Charles Dickens’ words from the 19th century could apply to 21st century New York real estate. “It was the best of times, it was the worst of times…It was the spring of hope, it was the winter of despair.” Right now residential homes are faring badly in the real estate market, but commercially the situation looks far better.
From 2013 to the present, approximately 16,200 residential condominium units (within 682 newly constructed buildings) were completed in NYC. Today, only three quarters of these have been sold. There are approximately 4,100 apartments – many in luxurious buildings – that are still for sale. This number does not even account for the sales over units currently under construction. There have been some drops in prices of units in towers and these figures could drop even further.
Tactics from past cycles could also be making a comeback: bulk sales of unsold units to investors, condos converting to rentals en masse, and multimillion-dollar “rent-to-own” options for sprawling apartments — a four-bedroom, yours for just $22,500 a month. The slowdown is uneven and some projects are faring better than others, but for well-heeled buyers there is no shortage of discounts and sweeteners to be had.
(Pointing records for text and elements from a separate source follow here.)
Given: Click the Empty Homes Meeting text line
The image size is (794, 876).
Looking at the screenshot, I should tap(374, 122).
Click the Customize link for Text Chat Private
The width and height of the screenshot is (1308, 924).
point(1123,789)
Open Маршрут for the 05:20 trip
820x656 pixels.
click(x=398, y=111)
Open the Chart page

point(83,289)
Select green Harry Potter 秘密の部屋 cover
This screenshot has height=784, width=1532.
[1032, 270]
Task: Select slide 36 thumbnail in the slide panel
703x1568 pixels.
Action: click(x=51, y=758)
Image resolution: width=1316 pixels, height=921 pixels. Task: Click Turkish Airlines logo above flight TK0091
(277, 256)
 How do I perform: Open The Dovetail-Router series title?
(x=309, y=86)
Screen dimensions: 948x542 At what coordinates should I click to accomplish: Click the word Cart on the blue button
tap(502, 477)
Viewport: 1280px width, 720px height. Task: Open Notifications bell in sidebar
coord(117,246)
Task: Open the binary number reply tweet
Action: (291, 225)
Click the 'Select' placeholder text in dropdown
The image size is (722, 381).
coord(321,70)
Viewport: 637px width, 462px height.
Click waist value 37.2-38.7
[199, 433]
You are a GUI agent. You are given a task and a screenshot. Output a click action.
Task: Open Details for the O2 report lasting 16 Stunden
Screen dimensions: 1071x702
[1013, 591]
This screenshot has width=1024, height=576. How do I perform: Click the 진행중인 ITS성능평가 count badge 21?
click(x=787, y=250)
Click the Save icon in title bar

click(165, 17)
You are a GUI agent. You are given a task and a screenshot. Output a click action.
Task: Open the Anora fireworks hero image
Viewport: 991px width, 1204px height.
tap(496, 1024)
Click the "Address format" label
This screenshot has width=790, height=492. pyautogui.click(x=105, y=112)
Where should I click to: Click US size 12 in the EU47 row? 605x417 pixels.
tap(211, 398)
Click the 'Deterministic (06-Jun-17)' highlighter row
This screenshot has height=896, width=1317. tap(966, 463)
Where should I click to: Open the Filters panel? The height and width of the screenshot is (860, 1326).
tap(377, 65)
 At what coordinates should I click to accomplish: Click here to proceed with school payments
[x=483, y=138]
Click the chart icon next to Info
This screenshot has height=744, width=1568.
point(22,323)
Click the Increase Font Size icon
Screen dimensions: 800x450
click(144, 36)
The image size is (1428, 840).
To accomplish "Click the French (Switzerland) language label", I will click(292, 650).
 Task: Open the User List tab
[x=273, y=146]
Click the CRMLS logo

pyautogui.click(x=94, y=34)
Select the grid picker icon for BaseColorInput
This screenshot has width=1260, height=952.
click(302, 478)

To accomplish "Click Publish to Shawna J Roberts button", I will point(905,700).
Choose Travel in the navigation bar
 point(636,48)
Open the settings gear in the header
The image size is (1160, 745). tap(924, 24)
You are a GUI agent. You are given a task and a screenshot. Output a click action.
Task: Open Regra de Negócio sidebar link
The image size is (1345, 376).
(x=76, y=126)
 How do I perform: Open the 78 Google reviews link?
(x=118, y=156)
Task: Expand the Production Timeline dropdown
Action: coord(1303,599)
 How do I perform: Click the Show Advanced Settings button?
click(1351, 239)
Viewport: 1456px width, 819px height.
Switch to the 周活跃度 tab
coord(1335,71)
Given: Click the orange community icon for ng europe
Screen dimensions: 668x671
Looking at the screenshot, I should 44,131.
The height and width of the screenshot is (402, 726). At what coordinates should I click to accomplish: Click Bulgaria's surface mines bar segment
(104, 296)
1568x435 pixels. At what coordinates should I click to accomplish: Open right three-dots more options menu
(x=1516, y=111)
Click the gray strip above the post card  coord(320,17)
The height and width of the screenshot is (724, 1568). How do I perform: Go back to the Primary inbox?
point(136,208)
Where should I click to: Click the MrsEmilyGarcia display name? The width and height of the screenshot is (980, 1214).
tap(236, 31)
Commercially however, the situation looks far better. There have been quite a few impressive real estate transactions in the area. Examples of this include:
- the $7.25 million sale of 2021 Grand Concourse in the Bronx – a 59, 292sq. ft. 11 story building in Mount Hope
- the $63,800 annual rent of 39 West 32nd Street in Manhattan
- the $2.2m annual rent of 83 Maiden Lane in Manhattan.
In addition, Unizo Holdings – a Japanese real estate firm – is selling off the remaining parts of its New York real estate portfolio via CBRE brokerage. HomeGoods retail store located in Mount Kisco has also been sold for $6,829,350. At the time of this publication, the buyer remains undisclosed.